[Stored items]

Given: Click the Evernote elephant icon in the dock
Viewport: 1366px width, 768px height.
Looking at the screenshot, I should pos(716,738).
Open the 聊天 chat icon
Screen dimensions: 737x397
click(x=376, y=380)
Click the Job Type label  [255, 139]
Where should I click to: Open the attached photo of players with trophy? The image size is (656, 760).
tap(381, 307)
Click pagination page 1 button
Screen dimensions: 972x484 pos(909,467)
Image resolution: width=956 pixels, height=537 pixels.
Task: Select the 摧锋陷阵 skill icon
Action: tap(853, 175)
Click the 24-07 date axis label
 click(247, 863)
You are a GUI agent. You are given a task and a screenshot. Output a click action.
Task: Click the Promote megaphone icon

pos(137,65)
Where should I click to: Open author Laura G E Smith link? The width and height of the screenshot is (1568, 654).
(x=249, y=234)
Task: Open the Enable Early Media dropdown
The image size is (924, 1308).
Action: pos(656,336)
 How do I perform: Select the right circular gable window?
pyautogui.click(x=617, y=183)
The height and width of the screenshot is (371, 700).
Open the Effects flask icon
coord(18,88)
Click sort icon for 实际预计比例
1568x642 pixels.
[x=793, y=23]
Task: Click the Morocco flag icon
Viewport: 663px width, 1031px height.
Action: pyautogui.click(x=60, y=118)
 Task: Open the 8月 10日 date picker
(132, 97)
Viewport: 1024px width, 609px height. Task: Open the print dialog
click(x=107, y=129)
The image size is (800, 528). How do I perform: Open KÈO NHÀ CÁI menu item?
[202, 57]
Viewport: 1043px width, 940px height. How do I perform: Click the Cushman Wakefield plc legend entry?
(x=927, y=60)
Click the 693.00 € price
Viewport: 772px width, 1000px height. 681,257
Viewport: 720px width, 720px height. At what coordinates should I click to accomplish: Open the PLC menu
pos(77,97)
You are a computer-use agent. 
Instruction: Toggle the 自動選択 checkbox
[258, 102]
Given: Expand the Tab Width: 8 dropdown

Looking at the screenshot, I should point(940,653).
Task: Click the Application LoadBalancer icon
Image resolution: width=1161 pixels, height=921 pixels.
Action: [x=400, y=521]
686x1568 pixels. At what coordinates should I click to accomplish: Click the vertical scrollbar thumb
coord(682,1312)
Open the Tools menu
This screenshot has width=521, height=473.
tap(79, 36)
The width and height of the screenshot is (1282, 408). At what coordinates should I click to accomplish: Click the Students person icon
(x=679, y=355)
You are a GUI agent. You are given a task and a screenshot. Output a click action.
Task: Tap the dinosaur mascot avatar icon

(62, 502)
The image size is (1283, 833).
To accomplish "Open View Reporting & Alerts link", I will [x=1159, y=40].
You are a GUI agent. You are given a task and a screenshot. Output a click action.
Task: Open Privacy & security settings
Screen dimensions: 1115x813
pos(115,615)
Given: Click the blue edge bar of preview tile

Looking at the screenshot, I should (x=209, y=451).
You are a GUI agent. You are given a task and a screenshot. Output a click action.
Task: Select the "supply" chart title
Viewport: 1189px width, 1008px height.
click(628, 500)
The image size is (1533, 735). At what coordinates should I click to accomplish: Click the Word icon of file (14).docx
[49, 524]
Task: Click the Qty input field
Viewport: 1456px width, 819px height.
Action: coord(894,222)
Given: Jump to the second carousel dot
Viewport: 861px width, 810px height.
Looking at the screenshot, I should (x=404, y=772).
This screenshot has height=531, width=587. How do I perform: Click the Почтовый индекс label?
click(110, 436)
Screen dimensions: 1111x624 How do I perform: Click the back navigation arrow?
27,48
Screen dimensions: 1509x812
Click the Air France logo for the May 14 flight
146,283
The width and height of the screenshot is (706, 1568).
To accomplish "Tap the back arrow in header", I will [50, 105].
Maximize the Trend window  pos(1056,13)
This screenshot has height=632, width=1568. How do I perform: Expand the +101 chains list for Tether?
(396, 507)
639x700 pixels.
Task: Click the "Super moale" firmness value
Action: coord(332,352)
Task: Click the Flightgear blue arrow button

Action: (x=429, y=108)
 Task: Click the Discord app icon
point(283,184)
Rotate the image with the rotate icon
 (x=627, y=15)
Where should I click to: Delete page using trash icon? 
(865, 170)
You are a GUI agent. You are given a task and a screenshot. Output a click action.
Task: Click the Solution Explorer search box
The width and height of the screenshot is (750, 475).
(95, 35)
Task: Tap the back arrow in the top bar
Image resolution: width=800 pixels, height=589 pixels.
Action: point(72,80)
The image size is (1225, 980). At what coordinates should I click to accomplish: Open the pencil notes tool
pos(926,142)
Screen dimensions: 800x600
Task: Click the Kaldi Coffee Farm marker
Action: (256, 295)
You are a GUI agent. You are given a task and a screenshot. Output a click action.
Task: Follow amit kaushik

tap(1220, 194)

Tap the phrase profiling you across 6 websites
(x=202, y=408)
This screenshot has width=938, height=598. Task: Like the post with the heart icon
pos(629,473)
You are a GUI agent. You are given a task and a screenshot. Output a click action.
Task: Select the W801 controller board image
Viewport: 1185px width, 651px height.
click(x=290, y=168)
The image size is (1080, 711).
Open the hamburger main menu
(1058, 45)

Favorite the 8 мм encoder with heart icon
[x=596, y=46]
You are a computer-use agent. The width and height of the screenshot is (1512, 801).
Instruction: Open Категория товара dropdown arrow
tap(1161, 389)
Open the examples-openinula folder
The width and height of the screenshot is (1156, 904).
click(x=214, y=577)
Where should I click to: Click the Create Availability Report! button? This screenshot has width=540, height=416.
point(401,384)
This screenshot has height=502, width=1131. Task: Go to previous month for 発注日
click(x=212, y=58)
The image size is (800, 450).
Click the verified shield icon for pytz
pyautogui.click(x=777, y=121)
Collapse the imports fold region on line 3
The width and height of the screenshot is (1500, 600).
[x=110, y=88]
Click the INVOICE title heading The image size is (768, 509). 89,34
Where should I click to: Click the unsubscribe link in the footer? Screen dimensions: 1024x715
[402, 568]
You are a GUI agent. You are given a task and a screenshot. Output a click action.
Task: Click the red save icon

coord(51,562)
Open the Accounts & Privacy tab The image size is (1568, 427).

(What this task involves)
The records above need to be retyped in full, exactly as given.

(Finished task)
Given: Click the Evernote elephant icon in the dock
Viewport: 1366px width, 768px height.
Looking at the screenshot, I should pos(716,738).
Open the 聊天 chat icon
Screen dimensions: 737x397
click(x=376, y=380)
Click the Job Type label  [255, 139]
Where should I click to: Open the attached photo of players with trophy? The image size is (656, 760).
tap(381, 307)
Click pagination page 1 button
Screen dimensions: 972x484 pos(909,467)
Image resolution: width=956 pixels, height=537 pixels.
Task: Select the 摧锋陷阵 skill icon
Action: tap(853, 175)
Click the 24-07 date axis label
 click(247, 863)
You are a GUI agent. You are given a task and a screenshot. Output a click action.
Task: Click the Promote megaphone icon

pos(137,65)
Where should I click to: Open author Laura G E Smith link? The width and height of the screenshot is (1568, 654).
(x=249, y=234)
Task: Open the Enable Early Media dropdown
The image size is (924, 1308).
Action: pos(656,336)
 How do I perform: Select the right circular gable window?
pyautogui.click(x=617, y=183)
The height and width of the screenshot is (371, 700).
Open the Effects flask icon
coord(18,88)
Click sort icon for 实际预计比例
1568x642 pixels.
[x=793, y=23]
Task: Click the Morocco flag icon
Viewport: 663px width, 1031px height.
Action: pyautogui.click(x=60, y=118)
 Task: Open the 8月 10日 date picker
(132, 97)
Viewport: 1024px width, 609px height. Task: Open the print dialog
click(x=107, y=129)
The image size is (800, 528). How do I perform: Open KÈO NHÀ CÁI menu item?
[202, 57]
Viewport: 1043px width, 940px height. How do I perform: Click the Cushman Wakefield plc legend entry?
(x=927, y=60)
Click the 693.00 € price
Viewport: 772px width, 1000px height. 681,257
Viewport: 720px width, 720px height. At what coordinates should I click to accomplish: Open the PLC menu
pos(77,97)
You are a computer-use agent. 
Instruction: Toggle the 自動選択 checkbox
[258, 102]
Given: Expand the Tab Width: 8 dropdown

Looking at the screenshot, I should point(940,653).
Task: Click the Application LoadBalancer icon
Image resolution: width=1161 pixels, height=921 pixels.
Action: [x=400, y=521]
686x1568 pixels. At what coordinates should I click to accomplish: Click the vertical scrollbar thumb
coord(682,1312)
Open the Tools menu
This screenshot has width=521, height=473.
tap(79, 36)
The width and height of the screenshot is (1282, 408). At what coordinates should I click to accomplish: Click the Students person icon
(x=679, y=355)
You are a GUI agent. You are given a task and a screenshot. Output a click action.
Task: Tap the dinosaur mascot avatar icon

(62, 502)
The image size is (1283, 833).
To accomplish "Open View Reporting & Alerts link", I will [x=1159, y=40].
You are a GUI agent. You are given a task and a screenshot. Output a click action.
Task: Open Privacy & security settings
Screen dimensions: 1115x813
pos(115,615)
Given: Click the blue edge bar of preview tile

Looking at the screenshot, I should (x=209, y=451).
You are a GUI agent. You are given a task and a screenshot. Output a click action.
Task: Select the "supply" chart title
Viewport: 1189px width, 1008px height.
click(628, 500)
The image size is (1533, 735). At what coordinates should I click to accomplish: Click the Word icon of file (14).docx
[49, 524]
Task: Click the Qty input field
Viewport: 1456px width, 819px height.
Action: coord(894,222)
Given: Jump to the second carousel dot
Viewport: 861px width, 810px height.
Looking at the screenshot, I should (x=404, y=772).
This screenshot has height=531, width=587. How do I perform: Click the Почтовый индекс label?
click(110, 436)
Screen dimensions: 1111x624 How do I perform: Click the back navigation arrow?
27,48
Screen dimensions: 1509x812
Click the Air France logo for the May 14 flight
146,283
The width and height of the screenshot is (706, 1568).
To accomplish "Tap the back arrow in header", I will [50, 105].
Maximize the Trend window  pos(1056,13)
This screenshot has height=632, width=1568. How do I perform: Expand the +101 chains list for Tether?
(396, 507)
639x700 pixels.
Task: Click the "Super moale" firmness value
Action: coord(332,352)
Task: Click the Flightgear blue arrow button

Action: (x=429, y=108)
 Task: Click the Discord app icon
point(283,184)
Rotate the image with the rotate icon
 (x=627, y=15)
Where should I click to: Delete page using trash icon? 
(865, 170)
You are a GUI agent. You are given a task and a screenshot. Output a click action.
Task: Click the Solution Explorer search box
The width and height of the screenshot is (750, 475).
(95, 35)
Task: Tap the back arrow in the top bar
Image resolution: width=800 pixels, height=589 pixels.
Action: point(72,80)
The image size is (1225, 980). At what coordinates should I click to accomplish: Open the pencil notes tool
pos(926,142)
Screen dimensions: 800x600
Task: Click the Kaldi Coffee Farm marker
Action: (256, 295)
You are a GUI agent. You are given a task and a screenshot. Output a click action.
Task: Follow amit kaushik

tap(1220, 194)

Tap the phrase profiling you across 6 websites
(x=202, y=408)
This screenshot has width=938, height=598. Task: Like the post with the heart icon
pos(629,473)
You are a GUI agent. You are given a task and a screenshot. Output a click action.
Task: Select the W801 controller board image
Viewport: 1185px width, 651px height.
click(x=290, y=168)
The image size is (1080, 711).
Open the hamburger main menu
(1058, 45)

Favorite the 8 мм encoder with heart icon
[x=596, y=46]
You are a computer-use agent. The width and height of the screenshot is (1512, 801).
Instruction: Open Категория товара dropdown arrow
tap(1161, 389)
Open the examples-openinula folder
The width and height of the screenshot is (1156, 904).
click(x=214, y=577)
Where should I click to: Click the Create Availability Report! button? This screenshot has width=540, height=416.
point(401,384)
This screenshot has height=502, width=1131. Task: Go to previous month for 発注日
click(x=212, y=58)
The image size is (800, 450).
Click the verified shield icon for pytz
pyautogui.click(x=777, y=121)
Collapse the imports fold region on line 3
The width and height of the screenshot is (1500, 600).
[x=110, y=88]
Click the INVOICE title heading The image size is (768, 509). 89,34
Where should I click to: Click the unsubscribe link in the footer? Screen dimensions: 1024x715
[402, 568]
You are a GUI agent. You are given a task and a screenshot. Output a click action.
Task: Click the red save icon

coord(51,562)
Open the Accounts & Privacy tab The image size is (1568, 427).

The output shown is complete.